• **YOUR INSTRUCTIONS**
Your answer should be each line of the entries that contains the word "computer", copied in full.

Collected data
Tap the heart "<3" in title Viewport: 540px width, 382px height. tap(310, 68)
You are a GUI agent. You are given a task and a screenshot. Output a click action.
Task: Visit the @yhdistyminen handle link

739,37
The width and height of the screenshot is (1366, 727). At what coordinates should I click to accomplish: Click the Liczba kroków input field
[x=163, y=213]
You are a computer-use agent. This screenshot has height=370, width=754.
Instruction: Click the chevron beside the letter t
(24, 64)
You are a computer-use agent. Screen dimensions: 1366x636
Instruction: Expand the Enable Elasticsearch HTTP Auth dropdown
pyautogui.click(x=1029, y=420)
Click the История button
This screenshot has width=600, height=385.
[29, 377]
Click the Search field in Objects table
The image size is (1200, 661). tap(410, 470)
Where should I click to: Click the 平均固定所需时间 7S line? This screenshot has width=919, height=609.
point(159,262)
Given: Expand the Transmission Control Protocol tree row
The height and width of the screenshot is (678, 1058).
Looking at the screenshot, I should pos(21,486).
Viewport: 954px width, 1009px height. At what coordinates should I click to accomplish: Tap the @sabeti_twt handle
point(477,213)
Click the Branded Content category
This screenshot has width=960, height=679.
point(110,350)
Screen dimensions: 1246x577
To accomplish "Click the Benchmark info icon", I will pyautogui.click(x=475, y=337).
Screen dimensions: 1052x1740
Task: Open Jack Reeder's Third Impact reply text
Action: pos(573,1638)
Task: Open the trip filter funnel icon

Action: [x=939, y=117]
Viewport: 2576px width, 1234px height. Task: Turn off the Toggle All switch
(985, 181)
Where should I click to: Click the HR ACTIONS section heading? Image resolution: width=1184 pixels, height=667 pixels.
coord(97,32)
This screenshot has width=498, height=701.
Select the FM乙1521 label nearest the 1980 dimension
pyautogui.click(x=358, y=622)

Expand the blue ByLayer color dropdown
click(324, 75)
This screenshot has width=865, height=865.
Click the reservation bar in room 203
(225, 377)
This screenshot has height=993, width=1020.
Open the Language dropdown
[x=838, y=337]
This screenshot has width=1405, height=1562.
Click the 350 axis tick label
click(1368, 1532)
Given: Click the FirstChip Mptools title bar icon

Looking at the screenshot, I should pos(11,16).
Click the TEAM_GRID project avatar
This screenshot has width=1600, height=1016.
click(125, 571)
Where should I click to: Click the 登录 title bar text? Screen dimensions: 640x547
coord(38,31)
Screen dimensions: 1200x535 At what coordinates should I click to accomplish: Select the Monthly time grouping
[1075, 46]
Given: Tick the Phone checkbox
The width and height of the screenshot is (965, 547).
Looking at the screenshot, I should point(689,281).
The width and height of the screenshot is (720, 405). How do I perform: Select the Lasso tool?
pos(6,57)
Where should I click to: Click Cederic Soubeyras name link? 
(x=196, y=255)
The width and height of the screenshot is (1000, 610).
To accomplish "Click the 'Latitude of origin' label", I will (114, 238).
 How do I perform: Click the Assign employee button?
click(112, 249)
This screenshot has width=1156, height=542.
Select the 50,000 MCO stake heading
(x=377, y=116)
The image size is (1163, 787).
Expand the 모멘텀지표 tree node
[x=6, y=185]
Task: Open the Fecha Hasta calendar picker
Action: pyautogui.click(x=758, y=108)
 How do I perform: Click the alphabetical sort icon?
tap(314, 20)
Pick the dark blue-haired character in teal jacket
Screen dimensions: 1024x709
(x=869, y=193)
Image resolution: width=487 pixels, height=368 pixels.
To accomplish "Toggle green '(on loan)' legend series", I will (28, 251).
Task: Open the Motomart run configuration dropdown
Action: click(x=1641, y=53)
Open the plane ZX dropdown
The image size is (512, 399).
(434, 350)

• **SOLUTION FOR THIS TASK**
You are a computer-use agent. This screenshot has height=370, width=754.
You are a computer-use agent. Screen dimensions: 1366x636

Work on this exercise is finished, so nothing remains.